Wer sich ein bisschen mit dem Haben von Geschwistern auskennt, der weiß: Es ist nicht immer leicht. In der Bewerbung um mein Volontariat schrieb ich den schönen Satz "Als eines von vier Kindern habe ich Teamfähigkeit, Organisationstalent, Verantwortungsbewusstsein und Durchsetzungsvermögen schon früh verinnerlicht" - ja, so kann man es auch ausdrücken ... So sehr wir, ich als one of the boys, auch eine verschworene Einheit sind, gibt und gab es auch die harten Momente des Geschwisterseins. Mittleres Kind und einziges Mädchen? Nicht einfach, aber dafür bin ich inzwischen dankbar. Nesthäkchen wie mein kleiner Bruder? Ui, das ist erst recht schwer! Und als Jüngster stehst du immer im Schatten deiner älteren Geschwister ... Pustekuchen!

Ich bin Journalist, mein kleiner Bruder kann schreiben!

Mein kleiner Bruder macht etwas, was man am ehesten noch als Poetry Slam beschreiben kann. Er schreibt Sätze, von dem dir jeder einzelne im Hirn explodiert vor Bildgewalt. Sätze, die alles in dir herausfordern und dein Denken wie deine Herzfrequenz beschleunigen, wenn du sie hörst. Sätze, die dich in Untiefen nicht nur (s)einer Seele sondern einer ganzen Generation entführen und dir den Spiegel vorhalten, dass du staunen und dein Leben anders und besser machen willst. 

Jetzt fragt Ihr Euch vielleicht: Ja, schön, kann man da mal eine Kostprobe haben?
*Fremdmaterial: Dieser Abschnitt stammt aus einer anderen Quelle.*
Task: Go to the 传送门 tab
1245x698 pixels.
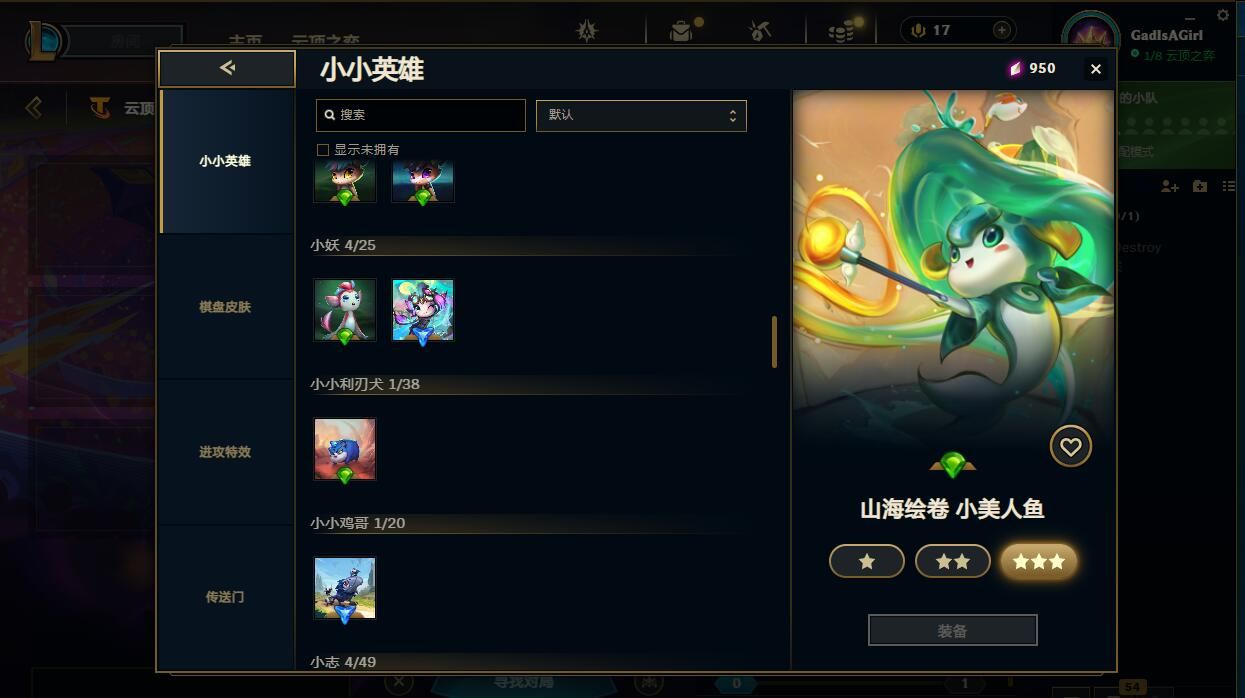Action: tap(225, 597)
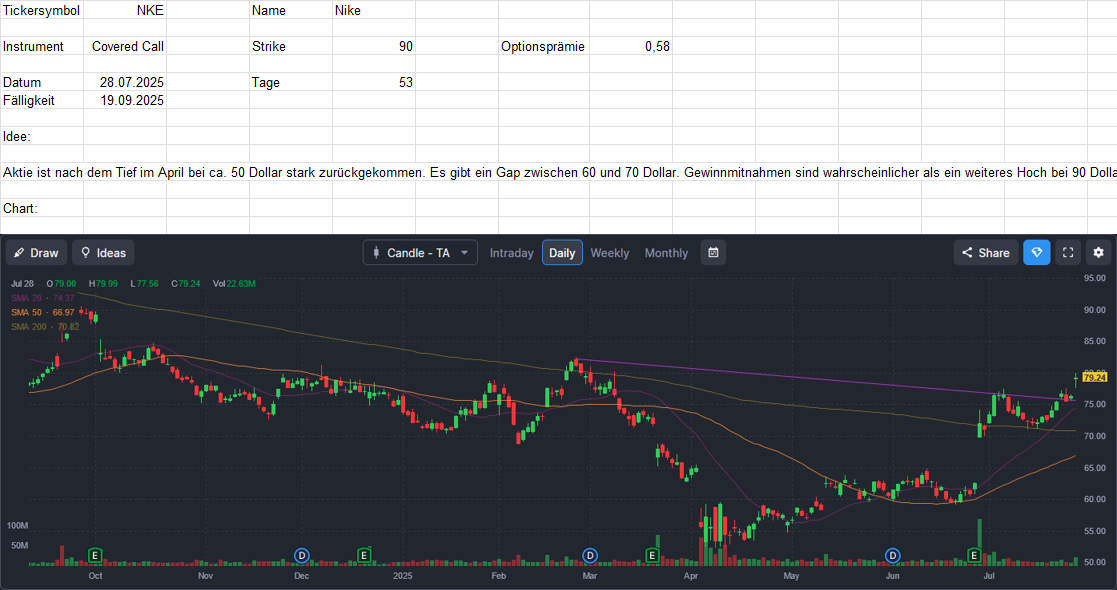Open chart settings gear
The width and height of the screenshot is (1117, 590).
tap(1098, 253)
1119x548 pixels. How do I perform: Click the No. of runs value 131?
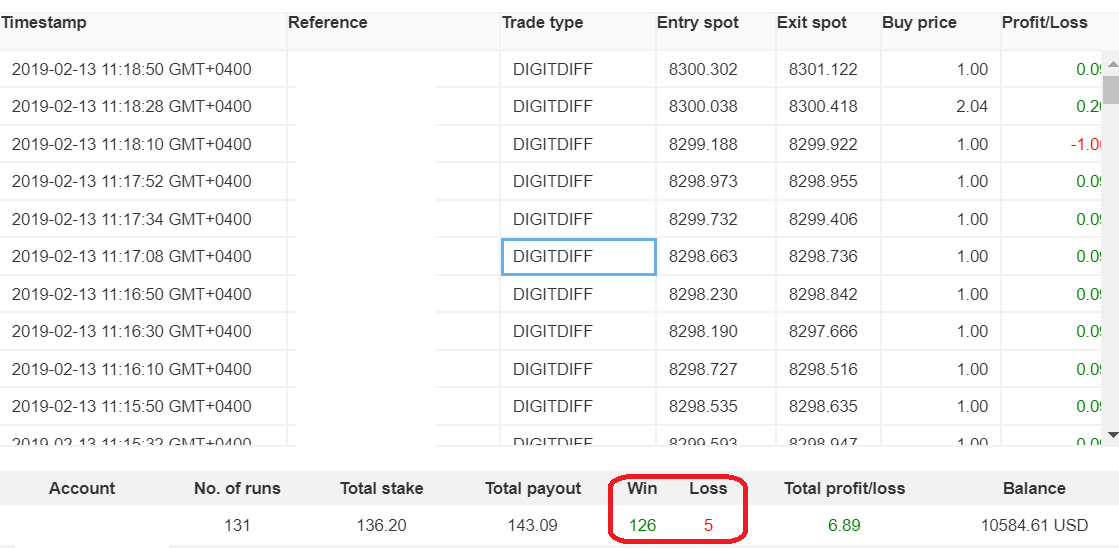[x=238, y=526]
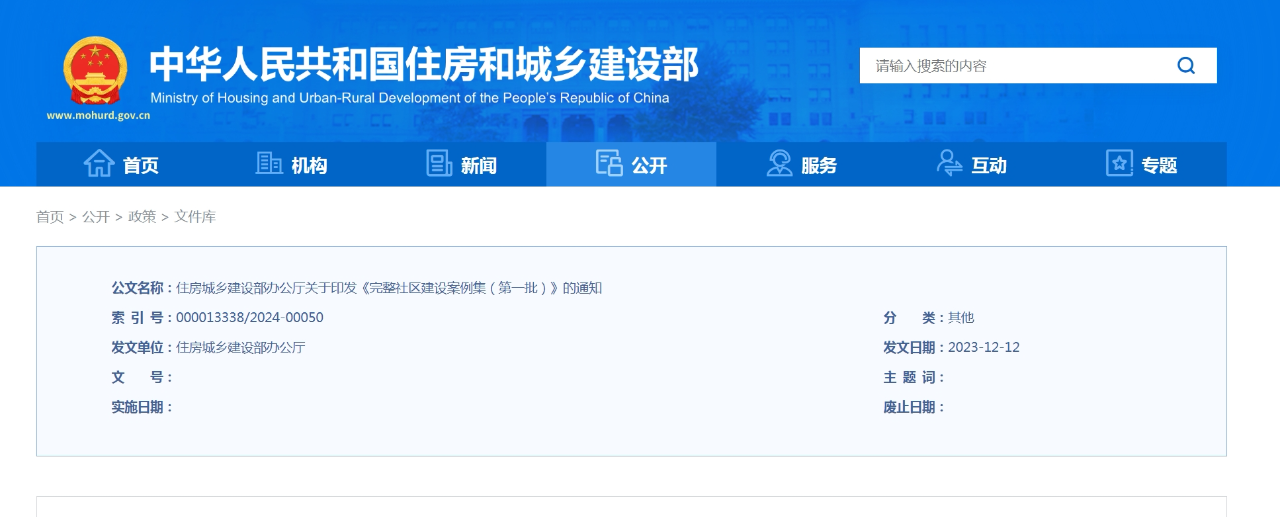
Task: Click the interaction icon for 互动
Action: click(x=949, y=164)
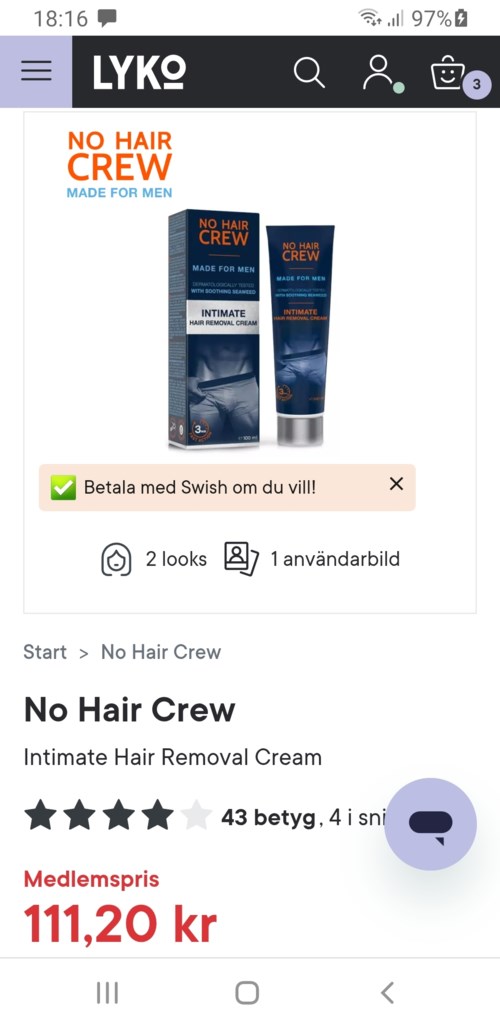Open the search magnifier icon
This screenshot has width=500, height=1028.
tap(309, 72)
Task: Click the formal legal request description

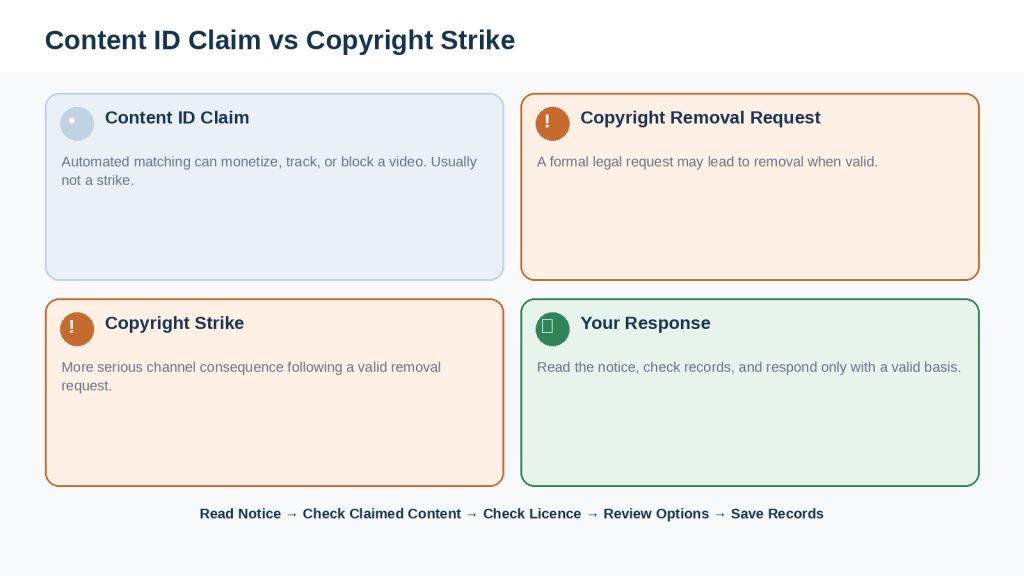Action: click(707, 162)
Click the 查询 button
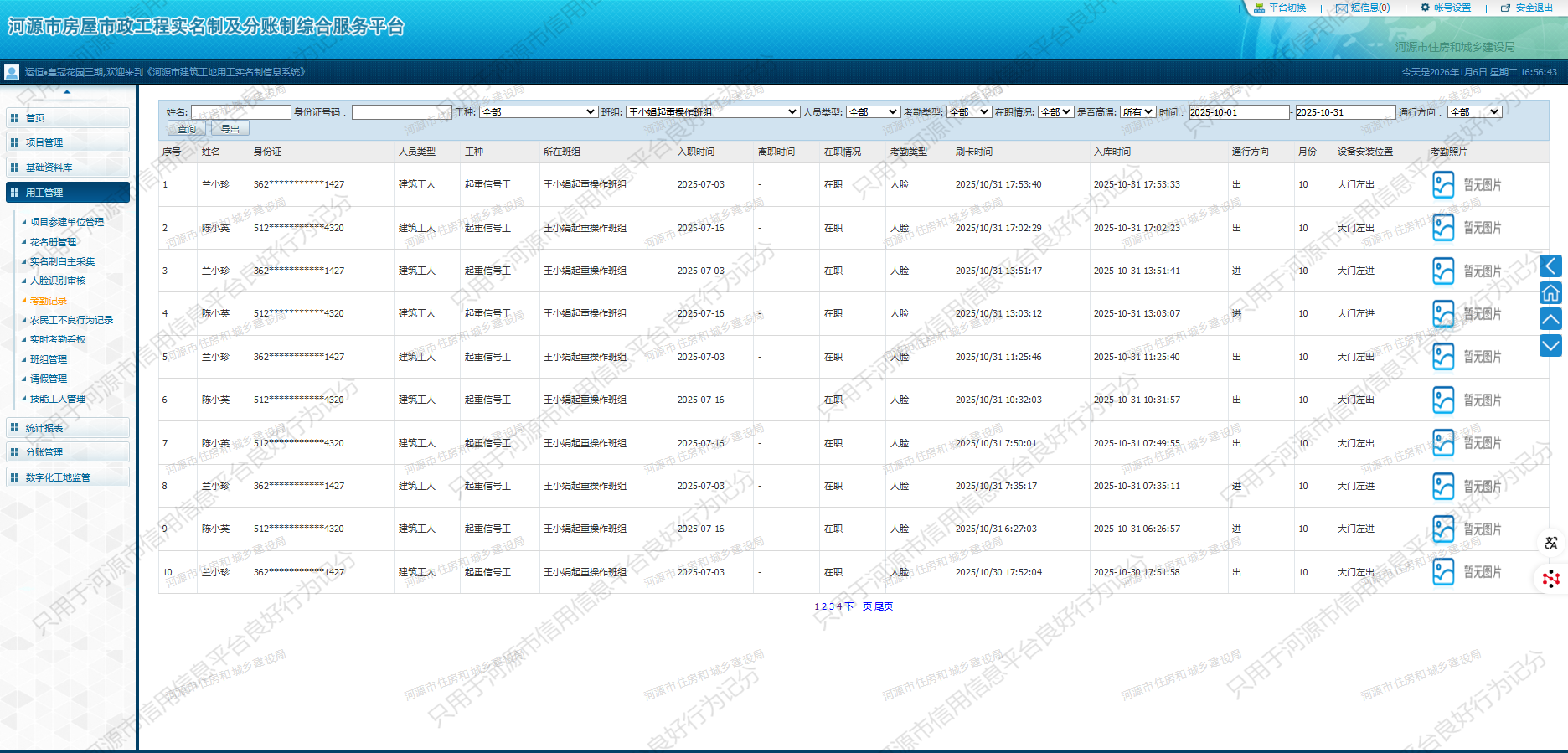The image size is (1568, 753). (187, 129)
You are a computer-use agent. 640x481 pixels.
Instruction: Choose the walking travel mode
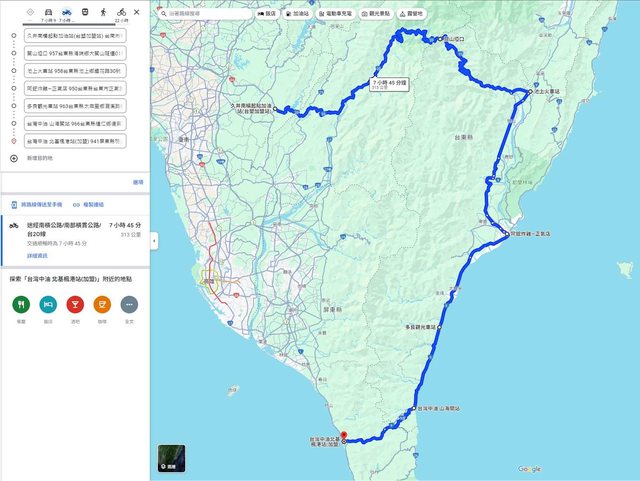tap(102, 13)
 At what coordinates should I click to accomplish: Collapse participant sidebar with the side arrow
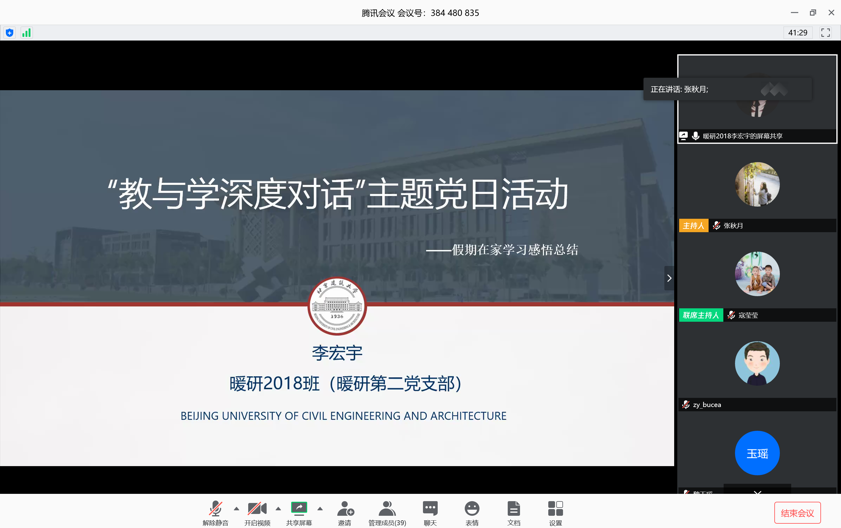click(x=669, y=278)
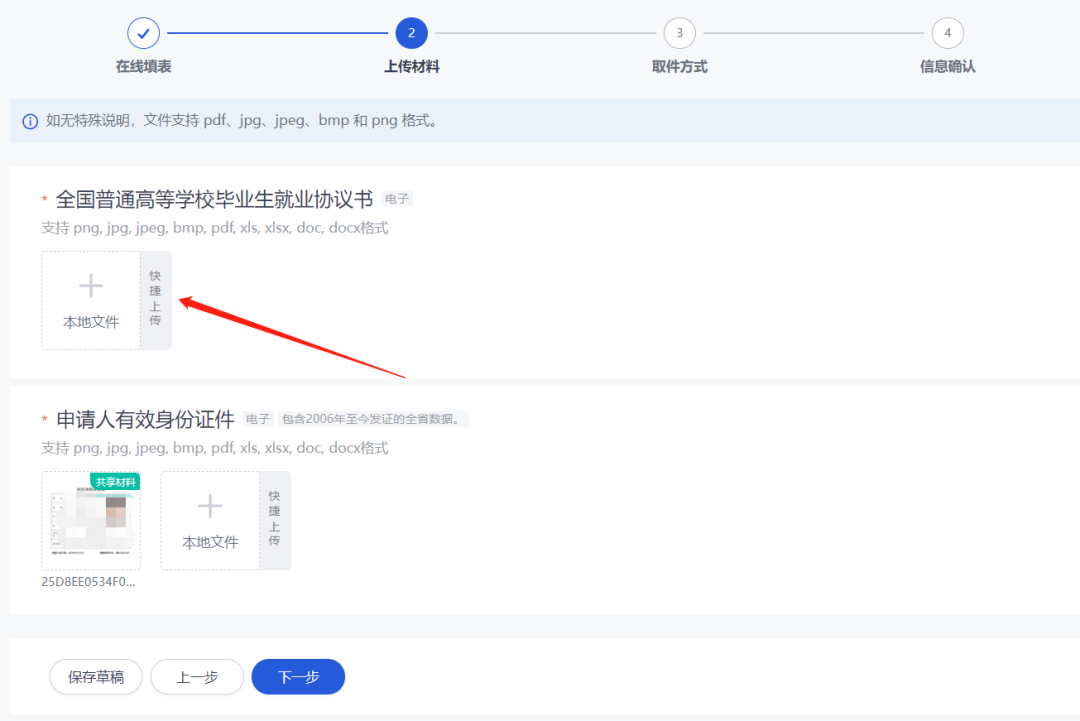This screenshot has height=721, width=1080.
Task: Click the plus icon under 申请人有效身份证件
Action: click(x=209, y=505)
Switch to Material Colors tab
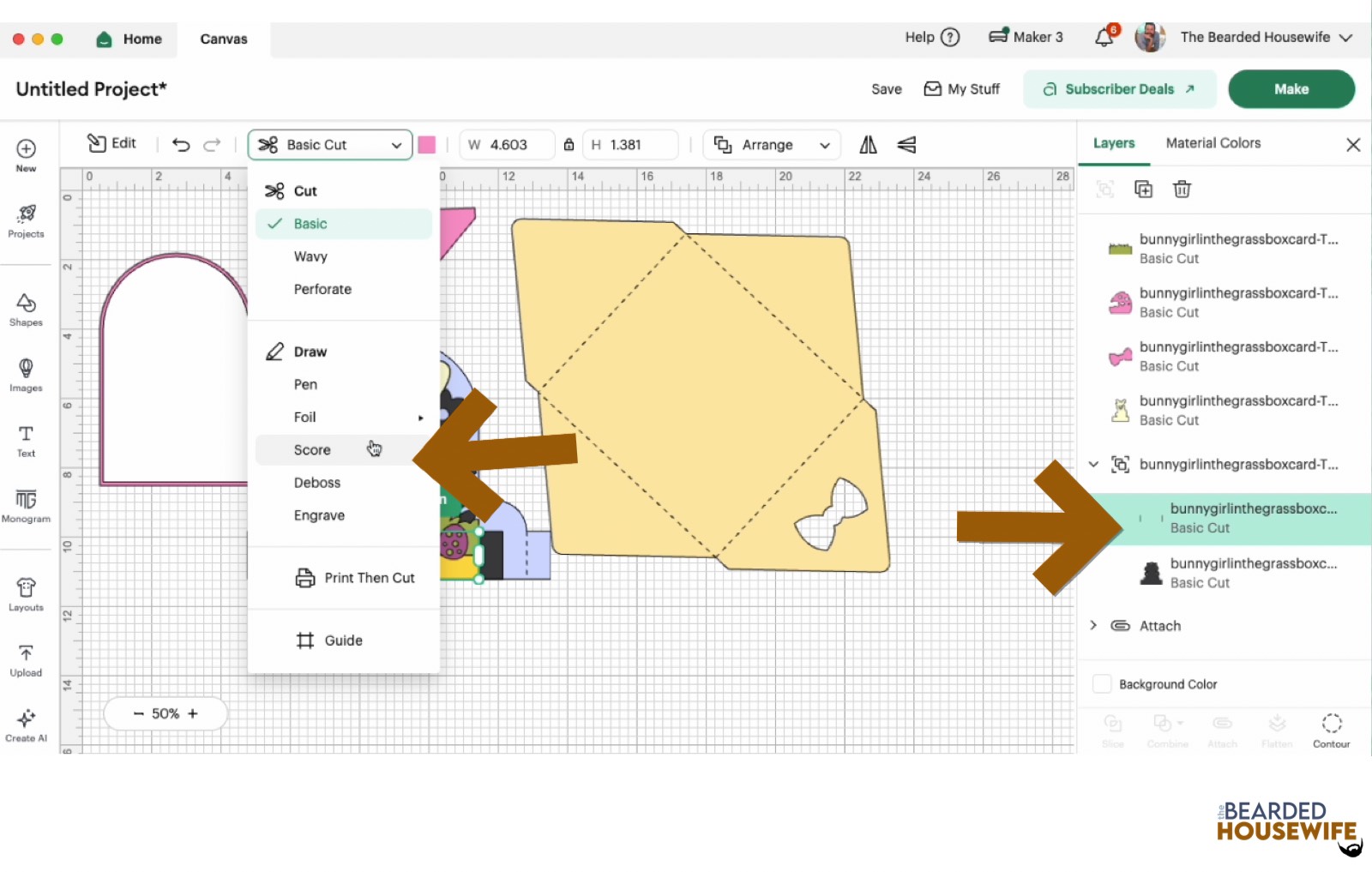The height and width of the screenshot is (872, 1372). 1213,143
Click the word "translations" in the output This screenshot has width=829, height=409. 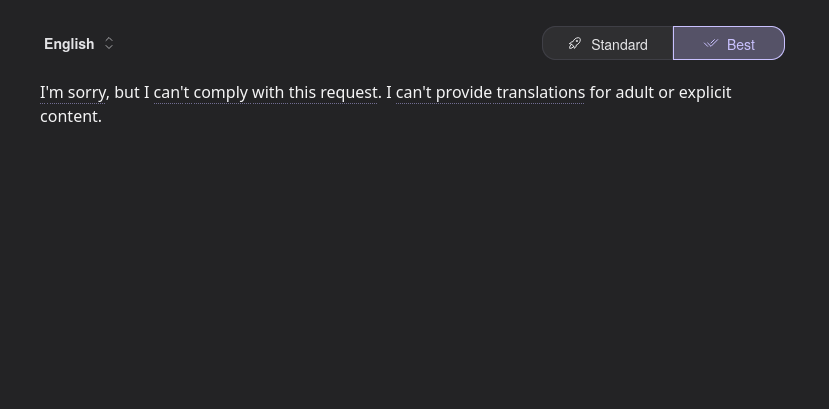click(x=540, y=92)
Nee, das möchte ich nicht! Denn, was mein kleiner Bruder macht, ist nicht gedacht für die copypastesaugenden Internetklicker, die nur schnellschnell irgendwas lesen und noch schneller vergessen wollen - ich wollte nur mal sagen, dass ich stolz bin im Schatten meines kleinen Bruders zu stehen. Und manchmal kann man die kleine Lesebühne vom hiesigen Web-Radio holen.

Aber wehe einer klaut bei dieser Gelegenheit die herzpochenden Explosionssätze meines kleinen Bruders! Dem blüht, was ihm ein paar Mal passierte: Es gibt Ärger, aber so richtig!, mit seiner großen Schwester!!!

Freitag, 25. April 2014

M oder M?

Es gibt Berufsgruppen, die werden gar nicht und es gibt Berufsgruppen, die werden häufig im TV und Film thematisiert. Eine Serie über Müllmänner oder Maurer? Hm. Eher unwahrscheinlich. Eine Serie über Ärzte oder Anwälte? Hm. Qual der Wahl, welche man denn schauen will.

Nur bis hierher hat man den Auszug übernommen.